I spent the weekend playing with CoreOS. Here are some things that I found interesting.
systemd.unit
“Universal” Unit Configuration
I think the first thing to really understand are the concepts behind systemd units. They aren’t particularly tricky, and going through the entire official document is very enlightening. The main things I took away from it are the following:
[Unit] section
This section is primarily for a simple description of the unit (for use in log
and status output) and dependency definitions. The main attributes for defining
dependencies are Requires
, Before
, and After
. It is important to note
that none of these implies the other. As an example, if serviceA
depends on
serviceB
to be started successfully as a prerequisite, the unit file for
serviceA
would need to indicate that with both Requires
and After
attributes set to serviceB
.
[Install] section
I think it’s important to understand this section, but nothing about it is
worth pointing out. Well, except that fleet
managed service units on a CoreOS
cluster will explicitly and intentionally exclude this section. Instead, a
service unit configuration will likely include some attributes in an X-Fleet
section instead.

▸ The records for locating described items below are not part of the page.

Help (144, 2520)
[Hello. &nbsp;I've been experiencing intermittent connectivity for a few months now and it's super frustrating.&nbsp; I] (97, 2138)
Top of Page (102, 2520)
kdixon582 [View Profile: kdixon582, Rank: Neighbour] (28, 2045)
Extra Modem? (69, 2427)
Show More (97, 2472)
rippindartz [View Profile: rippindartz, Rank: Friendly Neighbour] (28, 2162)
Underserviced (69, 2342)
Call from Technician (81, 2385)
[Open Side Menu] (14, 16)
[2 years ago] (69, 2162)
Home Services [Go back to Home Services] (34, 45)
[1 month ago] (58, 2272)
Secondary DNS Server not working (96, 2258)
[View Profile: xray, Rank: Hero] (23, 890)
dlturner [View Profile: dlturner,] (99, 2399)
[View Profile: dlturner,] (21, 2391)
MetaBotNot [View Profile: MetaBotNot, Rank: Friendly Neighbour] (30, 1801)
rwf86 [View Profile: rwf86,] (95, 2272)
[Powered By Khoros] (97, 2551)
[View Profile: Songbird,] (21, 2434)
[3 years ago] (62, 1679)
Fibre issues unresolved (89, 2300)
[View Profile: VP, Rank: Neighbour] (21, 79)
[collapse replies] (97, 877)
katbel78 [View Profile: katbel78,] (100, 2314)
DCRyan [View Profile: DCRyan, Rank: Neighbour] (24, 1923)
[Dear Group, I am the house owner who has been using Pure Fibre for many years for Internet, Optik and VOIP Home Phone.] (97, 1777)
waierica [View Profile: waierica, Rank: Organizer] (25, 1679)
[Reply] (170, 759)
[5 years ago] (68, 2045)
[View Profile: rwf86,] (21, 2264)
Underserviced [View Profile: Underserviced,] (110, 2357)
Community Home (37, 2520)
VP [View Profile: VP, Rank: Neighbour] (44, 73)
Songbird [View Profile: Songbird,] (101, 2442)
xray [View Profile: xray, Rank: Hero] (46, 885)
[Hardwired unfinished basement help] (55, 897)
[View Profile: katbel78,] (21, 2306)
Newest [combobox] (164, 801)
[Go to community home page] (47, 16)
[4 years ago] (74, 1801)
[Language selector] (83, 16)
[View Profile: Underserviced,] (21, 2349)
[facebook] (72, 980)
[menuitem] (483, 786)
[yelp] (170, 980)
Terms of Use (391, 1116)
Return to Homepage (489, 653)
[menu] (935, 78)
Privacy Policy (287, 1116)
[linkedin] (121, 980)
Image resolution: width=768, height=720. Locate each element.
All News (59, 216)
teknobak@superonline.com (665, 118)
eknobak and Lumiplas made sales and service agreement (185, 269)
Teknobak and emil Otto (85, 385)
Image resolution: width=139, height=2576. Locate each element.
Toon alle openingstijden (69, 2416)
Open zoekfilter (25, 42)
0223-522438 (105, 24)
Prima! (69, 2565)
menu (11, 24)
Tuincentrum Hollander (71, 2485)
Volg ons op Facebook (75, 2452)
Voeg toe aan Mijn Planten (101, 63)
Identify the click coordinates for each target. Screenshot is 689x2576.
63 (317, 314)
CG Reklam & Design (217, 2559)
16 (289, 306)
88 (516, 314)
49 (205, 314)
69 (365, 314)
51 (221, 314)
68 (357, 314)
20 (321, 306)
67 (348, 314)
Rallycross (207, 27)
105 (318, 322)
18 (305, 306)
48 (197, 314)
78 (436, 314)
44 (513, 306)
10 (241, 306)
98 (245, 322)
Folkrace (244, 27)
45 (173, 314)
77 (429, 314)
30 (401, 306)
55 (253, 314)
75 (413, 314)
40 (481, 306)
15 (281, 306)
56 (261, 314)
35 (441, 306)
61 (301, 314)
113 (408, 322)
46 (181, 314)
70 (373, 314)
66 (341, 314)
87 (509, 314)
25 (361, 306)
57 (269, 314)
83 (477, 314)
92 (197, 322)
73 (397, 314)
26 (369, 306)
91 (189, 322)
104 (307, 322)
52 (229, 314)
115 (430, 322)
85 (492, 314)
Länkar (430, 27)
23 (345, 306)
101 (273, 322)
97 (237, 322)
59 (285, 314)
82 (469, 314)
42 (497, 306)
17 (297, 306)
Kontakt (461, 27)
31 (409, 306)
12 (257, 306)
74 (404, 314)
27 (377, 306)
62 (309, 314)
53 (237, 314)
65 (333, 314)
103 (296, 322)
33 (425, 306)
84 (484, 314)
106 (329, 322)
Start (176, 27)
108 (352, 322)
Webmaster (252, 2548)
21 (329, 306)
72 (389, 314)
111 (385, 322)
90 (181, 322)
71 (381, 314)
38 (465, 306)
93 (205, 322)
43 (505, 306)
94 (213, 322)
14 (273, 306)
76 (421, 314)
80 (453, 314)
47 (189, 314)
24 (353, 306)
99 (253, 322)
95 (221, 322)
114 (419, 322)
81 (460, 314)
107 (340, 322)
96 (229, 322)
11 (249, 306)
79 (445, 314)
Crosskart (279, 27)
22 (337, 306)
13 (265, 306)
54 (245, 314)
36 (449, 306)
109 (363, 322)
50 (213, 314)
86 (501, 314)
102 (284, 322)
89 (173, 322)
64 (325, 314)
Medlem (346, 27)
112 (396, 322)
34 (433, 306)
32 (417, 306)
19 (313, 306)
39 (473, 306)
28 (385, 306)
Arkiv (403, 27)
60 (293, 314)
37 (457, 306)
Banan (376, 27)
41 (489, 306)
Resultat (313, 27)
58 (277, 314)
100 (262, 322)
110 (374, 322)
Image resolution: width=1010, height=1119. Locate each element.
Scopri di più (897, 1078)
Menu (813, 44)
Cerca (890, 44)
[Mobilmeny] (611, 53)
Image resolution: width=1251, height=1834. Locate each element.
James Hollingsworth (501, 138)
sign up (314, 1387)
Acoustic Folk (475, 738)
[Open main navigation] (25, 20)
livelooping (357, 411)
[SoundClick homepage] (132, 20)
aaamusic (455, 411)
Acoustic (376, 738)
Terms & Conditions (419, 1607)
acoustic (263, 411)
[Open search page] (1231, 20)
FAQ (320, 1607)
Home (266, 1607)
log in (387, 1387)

More on that later.
systemd.service
On a CoreOS cluster, most user services will be configured through service
configuration files and scheduled by fleet
.
[Service] section
The Type
attribute is important to understand. I found that the oneshot
value can be used for something like initializing a dataset. For instance,
I might have a database.service
of Type simple
. Then a db-init.service
of Type oneshot
which Requires
and runs After
the database.service
unit to initialize the dataset Before
a webapp.service
unit can be
scheduled.
This can also be useful for Docker volume containers, too. In this case, you
would probably want to also toggle the RemainAfterExit
boolean. This is
mostly because convention for volume containers is that they don’t have a long
running service, but rather usually just an echo
and quick exit.
There are a few Exec*
attributes available to service units and they are
generally pretty self explanatory. The main ones being ExecStart
/ExecStop
,
ExecStartPre
/ExecStartPost
, and ExecStopPost
. The value of these options
needs to be an absolute path to an executable followed by arguments to that
command. If this command filename is prefixed with -
, the exit code of that
command is ignored.
It’s also important to note that while the command syntax intended to be similar to shell syntax, there are many aspects of shell syntax which are intentionally unsupported.
cloud-config
CoreOS recognizes a subset of configuration items of the cloud-init project’s
cloud-config file. This is generally used to initialize individual nodes of a
cluster through a cloud provider’s user-data option. This usually starts by
generating a new etcd
discovery token.
The trick here is that your cluster won’t be considered healthy until you have
the minimum number of nodes in your cluster. You configure that when you
generate your discovery token. If you don’t explicitly set a cluster size, the
default is 3 nodes. This was tripping me up, as I couldn’t figure out why the
fleet service was failing when I had just one node in the cluster. Looking
back, this seems a little more obvious.
One notable component is the coreos.fleet.metadata
attribute. You might use this to distinguish between cluster nodes in different
regions, for instance.
fleet
CoreOS expects that you will be managing service units on your cluster through
an abstraction provided as fleet
. These service units with be Docker
containers, since that’s the only real service container supported natively at
the time of this writing. You will be defining service units as you would for
systemd, except without an [Install]
section and you might optionally include
some fleet-specific properties
in an [X-Fleet]
section. You might use these options to manage where your
service is scheduled on your cluster.